[[ Input for this task open ]]

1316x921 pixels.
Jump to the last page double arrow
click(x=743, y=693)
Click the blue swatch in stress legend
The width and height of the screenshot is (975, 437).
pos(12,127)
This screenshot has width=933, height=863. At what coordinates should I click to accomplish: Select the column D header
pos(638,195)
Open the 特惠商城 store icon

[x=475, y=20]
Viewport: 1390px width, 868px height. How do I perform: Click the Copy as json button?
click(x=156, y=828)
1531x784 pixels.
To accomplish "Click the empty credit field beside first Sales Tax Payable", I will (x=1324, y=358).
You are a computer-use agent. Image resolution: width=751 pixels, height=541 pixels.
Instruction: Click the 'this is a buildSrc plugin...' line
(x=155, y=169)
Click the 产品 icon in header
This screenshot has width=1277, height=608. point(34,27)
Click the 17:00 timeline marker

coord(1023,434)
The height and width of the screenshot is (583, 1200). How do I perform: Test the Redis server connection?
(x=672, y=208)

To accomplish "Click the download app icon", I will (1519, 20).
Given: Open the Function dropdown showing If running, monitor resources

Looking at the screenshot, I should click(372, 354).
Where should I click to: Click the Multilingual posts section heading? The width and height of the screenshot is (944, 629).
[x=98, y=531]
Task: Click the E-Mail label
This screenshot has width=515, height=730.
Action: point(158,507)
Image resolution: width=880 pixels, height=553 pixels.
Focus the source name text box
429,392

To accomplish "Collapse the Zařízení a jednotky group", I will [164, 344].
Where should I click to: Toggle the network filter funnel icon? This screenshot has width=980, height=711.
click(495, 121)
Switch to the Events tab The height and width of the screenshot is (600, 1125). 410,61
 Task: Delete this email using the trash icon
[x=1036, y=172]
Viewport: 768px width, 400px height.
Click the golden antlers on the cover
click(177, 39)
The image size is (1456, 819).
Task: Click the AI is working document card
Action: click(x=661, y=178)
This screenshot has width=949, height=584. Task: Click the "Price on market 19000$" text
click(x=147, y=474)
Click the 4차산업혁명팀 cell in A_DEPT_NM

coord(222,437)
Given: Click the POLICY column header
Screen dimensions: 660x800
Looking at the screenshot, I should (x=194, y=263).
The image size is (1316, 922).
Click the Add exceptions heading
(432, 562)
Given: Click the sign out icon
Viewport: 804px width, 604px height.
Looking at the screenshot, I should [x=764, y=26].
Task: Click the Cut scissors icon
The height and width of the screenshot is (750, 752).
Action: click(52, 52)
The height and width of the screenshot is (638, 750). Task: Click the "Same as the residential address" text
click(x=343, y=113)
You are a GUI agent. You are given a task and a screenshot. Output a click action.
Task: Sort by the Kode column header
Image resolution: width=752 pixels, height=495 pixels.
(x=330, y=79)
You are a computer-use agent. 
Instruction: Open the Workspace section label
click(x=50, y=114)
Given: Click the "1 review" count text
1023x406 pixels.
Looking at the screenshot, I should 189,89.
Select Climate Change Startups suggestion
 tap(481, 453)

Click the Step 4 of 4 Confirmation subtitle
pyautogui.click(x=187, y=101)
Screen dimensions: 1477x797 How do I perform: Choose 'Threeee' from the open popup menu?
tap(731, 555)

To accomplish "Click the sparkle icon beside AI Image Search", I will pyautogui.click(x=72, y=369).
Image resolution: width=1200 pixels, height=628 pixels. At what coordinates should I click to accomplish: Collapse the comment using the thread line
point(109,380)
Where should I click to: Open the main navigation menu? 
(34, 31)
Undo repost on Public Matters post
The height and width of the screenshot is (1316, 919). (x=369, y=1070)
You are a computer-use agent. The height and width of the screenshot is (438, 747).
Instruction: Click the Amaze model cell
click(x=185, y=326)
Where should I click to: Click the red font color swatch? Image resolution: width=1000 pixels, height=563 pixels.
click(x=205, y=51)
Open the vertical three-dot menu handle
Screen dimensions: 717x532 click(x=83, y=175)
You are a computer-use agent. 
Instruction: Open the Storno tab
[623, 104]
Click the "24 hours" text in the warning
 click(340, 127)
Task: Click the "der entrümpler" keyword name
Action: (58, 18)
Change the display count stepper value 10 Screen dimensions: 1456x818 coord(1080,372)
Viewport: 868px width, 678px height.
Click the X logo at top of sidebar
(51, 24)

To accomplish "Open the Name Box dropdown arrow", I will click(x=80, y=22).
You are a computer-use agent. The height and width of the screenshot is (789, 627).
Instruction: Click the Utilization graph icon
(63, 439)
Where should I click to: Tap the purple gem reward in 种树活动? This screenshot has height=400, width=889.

[[ Input for this task closed ]]

| Task statement |
Would you return each entry exactly as it reads?

| Answer area |
1316x921 pixels.
Jump to the last page double arrow
click(x=743, y=693)
Click the blue swatch in stress legend
The width and height of the screenshot is (975, 437).
pos(12,127)
This screenshot has width=933, height=863. At what coordinates should I click to accomplish: Select the column D header
pos(638,195)
Open the 特惠商城 store icon

[x=475, y=20]
Viewport: 1390px width, 868px height. How do I perform: Click the Copy as json button?
click(x=156, y=828)
1531x784 pixels.
To accomplish "Click the empty credit field beside first Sales Tax Payable", I will (x=1324, y=358).
You are a computer-use agent. Image resolution: width=751 pixels, height=541 pixels.
Instruction: Click the 'this is a buildSrc plugin...' line
(x=155, y=169)
Click the 产品 icon in header
This screenshot has width=1277, height=608. point(34,27)
Click the 17:00 timeline marker

coord(1023,434)
The height and width of the screenshot is (583, 1200). How do I perform: Test the Redis server connection?
(x=672, y=208)

To accomplish "Click the download app icon", I will (1519, 20).
Given: Open the Function dropdown showing If running, monitor resources

Looking at the screenshot, I should click(372, 354).
Where should I click to: Click the Multilingual posts section heading? The width and height of the screenshot is (944, 629).
[x=98, y=531]
Task: Click the E-Mail label
This screenshot has width=515, height=730.
Action: point(158,507)
Image resolution: width=880 pixels, height=553 pixels.
Focus the source name text box
429,392

To accomplish "Collapse the Zařízení a jednotky group", I will [164, 344].
Where should I click to: Toggle the network filter funnel icon? This screenshot has width=980, height=711.
click(495, 121)
Switch to the Events tab The height and width of the screenshot is (600, 1125). 410,61
 Task: Delete this email using the trash icon
[x=1036, y=172]
Viewport: 768px width, 400px height.
Click the golden antlers on the cover
click(177, 39)
The image size is (1456, 819).
Task: Click the AI is working document card
Action: click(x=661, y=178)
This screenshot has width=949, height=584. Task: Click the "Price on market 19000$" text
click(x=147, y=474)
Click the 4차산업혁명팀 cell in A_DEPT_NM

coord(222,437)
Given: Click the POLICY column header
Screen dimensions: 660x800
Looking at the screenshot, I should (x=194, y=263).
The image size is (1316, 922).
Click the Add exceptions heading
(432, 562)
Given: Click the sign out icon
Viewport: 804px width, 604px height.
Looking at the screenshot, I should [x=764, y=26].
Task: Click the Cut scissors icon
The height and width of the screenshot is (750, 752).
Action: click(52, 52)
The height and width of the screenshot is (638, 750). Task: Click the "Same as the residential address" text
click(x=343, y=113)
You are a GUI agent. You are given a task and a screenshot. Output a click action.
Task: Sort by the Kode column header
Image resolution: width=752 pixels, height=495 pixels.
(x=330, y=79)
You are a computer-use agent. 
Instruction: Open the Workspace section label
click(x=50, y=114)
Given: Click the "1 review" count text
1023x406 pixels.
Looking at the screenshot, I should 189,89.
Select Climate Change Startups suggestion
 tap(481, 453)

Click the Step 4 of 4 Confirmation subtitle
pyautogui.click(x=187, y=101)
Screen dimensions: 1477x797 How do I perform: Choose 'Threeee' from the open popup menu?
tap(731, 555)

To accomplish "Click the sparkle icon beside AI Image Search", I will pyautogui.click(x=72, y=369).
Image resolution: width=1200 pixels, height=628 pixels. At what coordinates should I click to accomplish: Collapse the comment using the thread line
point(109,380)
Where should I click to: Open the main navigation menu? 
(34, 31)
Undo repost on Public Matters post
The height and width of the screenshot is (1316, 919). (x=369, y=1070)
You are a computer-use agent. The height and width of the screenshot is (438, 747).
Instruction: Click the Amaze model cell
click(x=185, y=326)
Where should I click to: Click the red font color swatch? Image resolution: width=1000 pixels, height=563 pixels.
click(x=205, y=51)
Open the vertical three-dot menu handle
Screen dimensions: 717x532 click(x=83, y=175)
You are a computer-use agent. 
Instruction: Open the Storno tab
[623, 104]
Click the "24 hours" text in the warning
 click(340, 127)
Task: Click the "der entrümpler" keyword name
Action: (58, 18)
Change the display count stepper value 10 Screen dimensions: 1456x818 coord(1080,372)
Viewport: 868px width, 678px height.
Click the X logo at top of sidebar
(51, 24)

To accomplish "Open the Name Box dropdown arrow", I will click(x=80, y=22).
You are a computer-use agent. The height and width of the screenshot is (789, 627).
Instruction: Click the Utilization graph icon
(63, 439)
Where should I click to: Tap the purple gem reward in 种树活动? This screenshot has height=400, width=889.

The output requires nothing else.